- [REQUIRED ACTION]: Word for word, copy the line containing "The width and height of the screenshot is (1273, 952)." and every line after it in the records below, leaving pictures out.

- [SUPPLIED DATA]:
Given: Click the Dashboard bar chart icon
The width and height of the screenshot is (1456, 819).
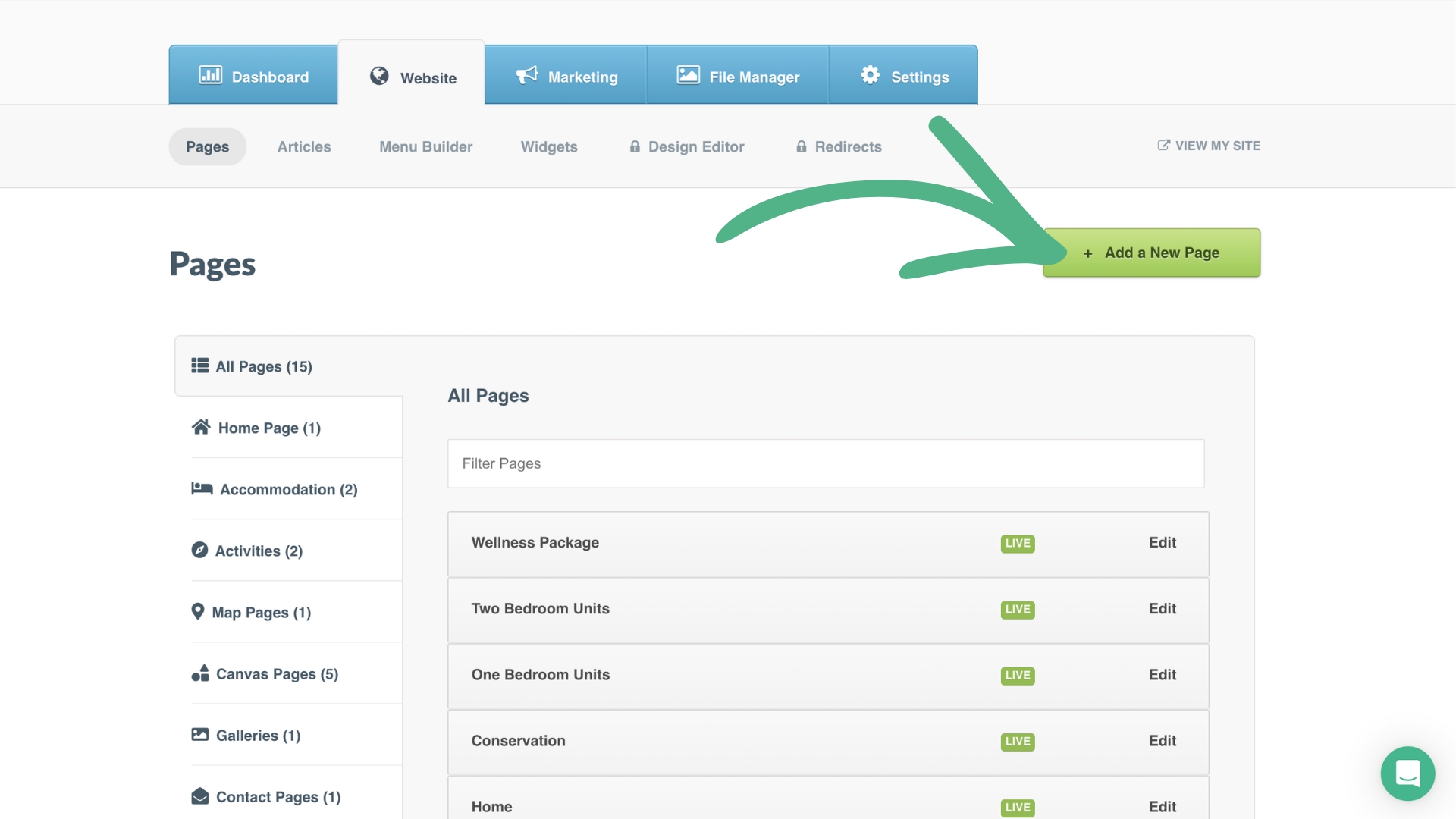Looking at the screenshot, I should coord(210,75).
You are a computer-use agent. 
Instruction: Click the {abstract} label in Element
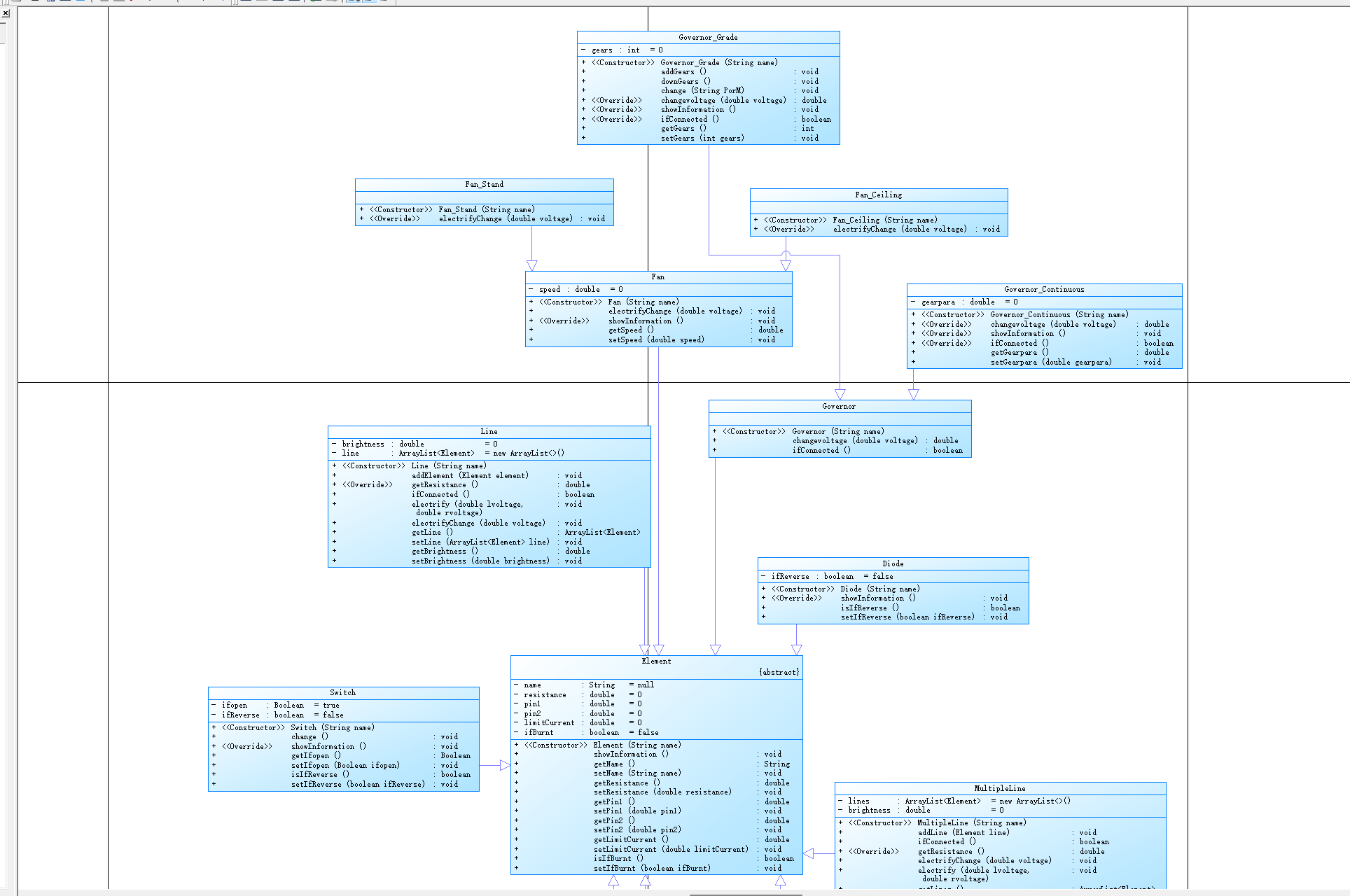pyautogui.click(x=779, y=673)
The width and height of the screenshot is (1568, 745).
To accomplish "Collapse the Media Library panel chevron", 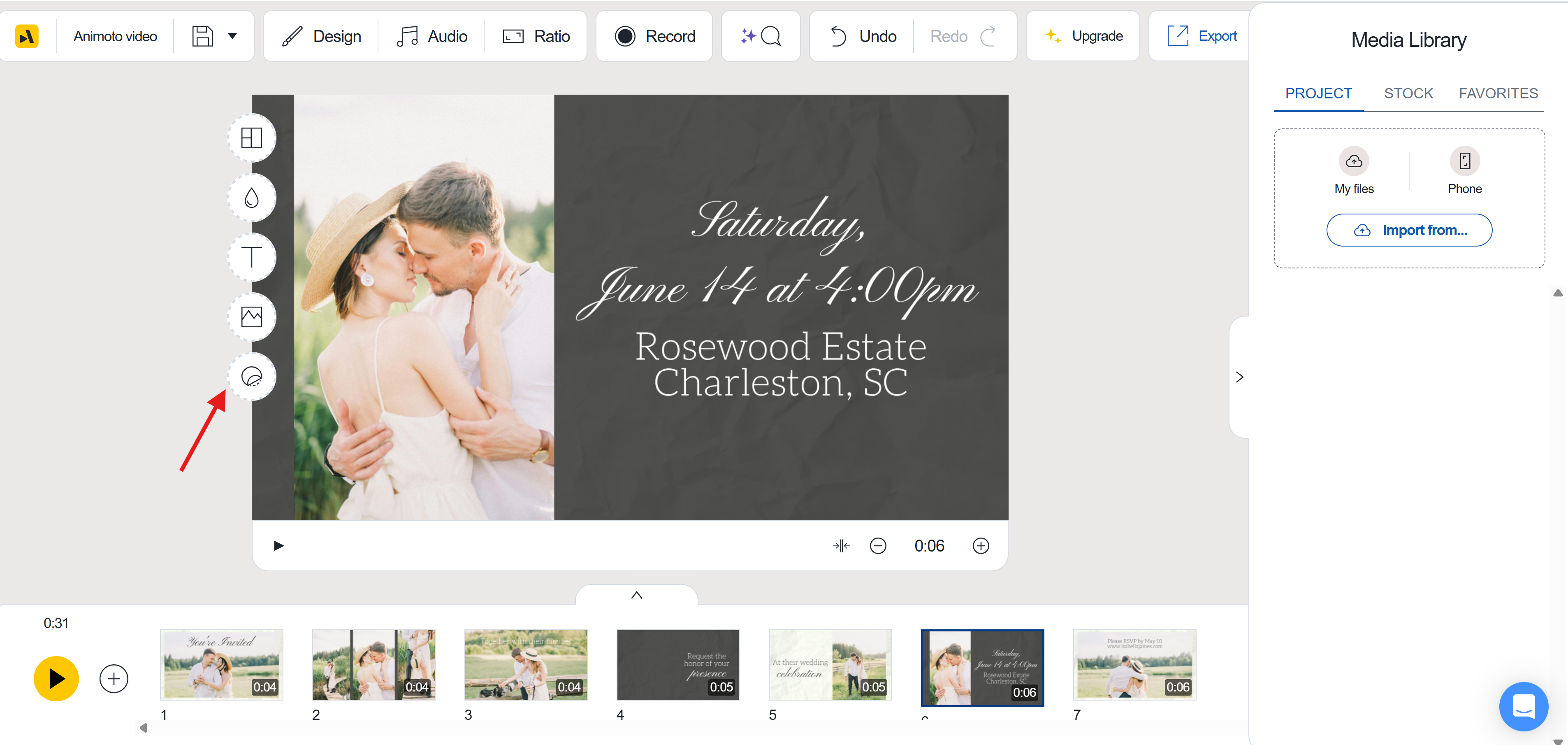I will tap(1239, 377).
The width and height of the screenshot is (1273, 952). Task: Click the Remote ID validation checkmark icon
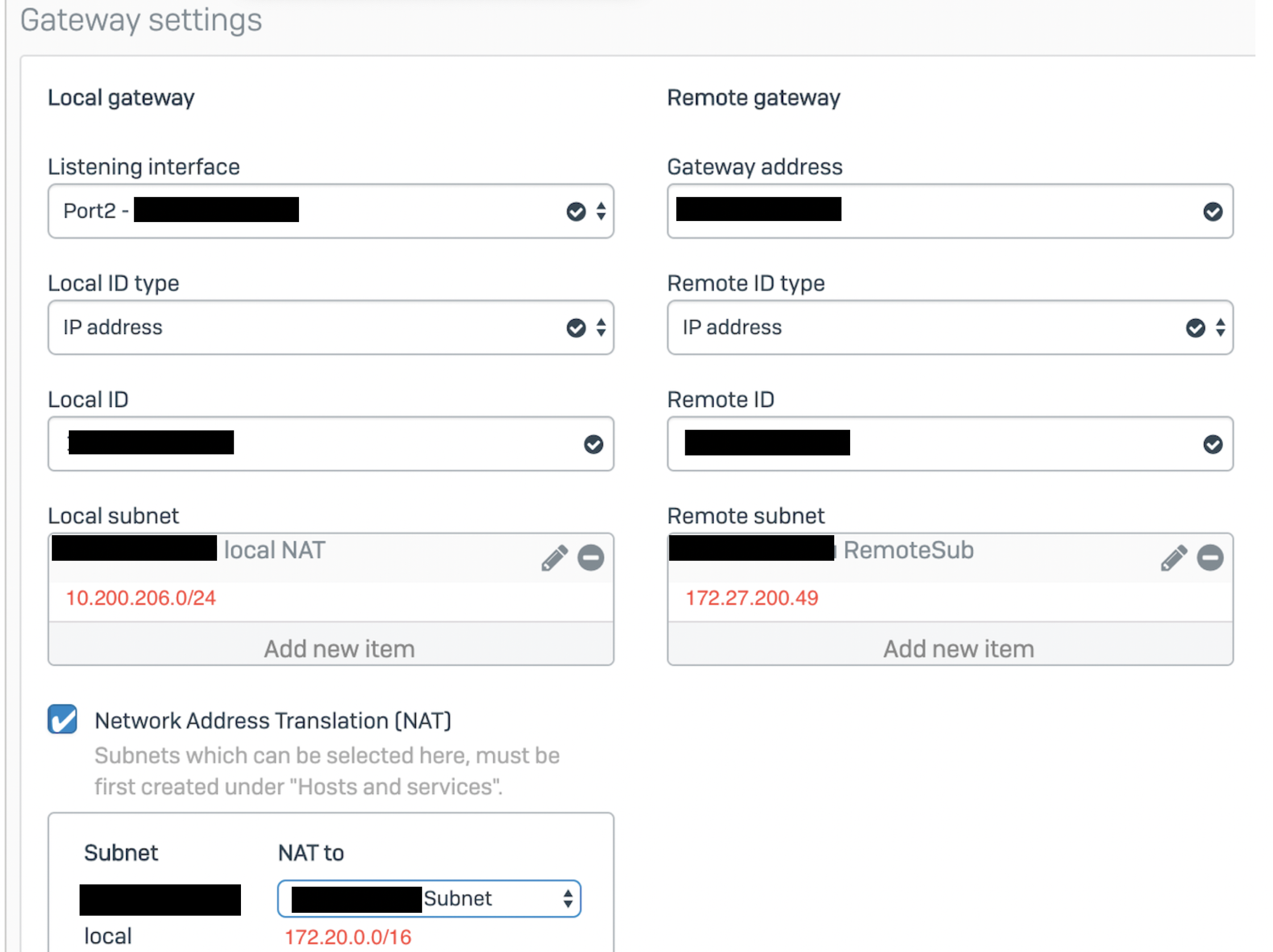[x=1213, y=444]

- [RESPONSE AREA]:
The width and height of the screenshot is (1273, 952). Task: Click the Remote ID validation checkmark icon
[x=1213, y=444]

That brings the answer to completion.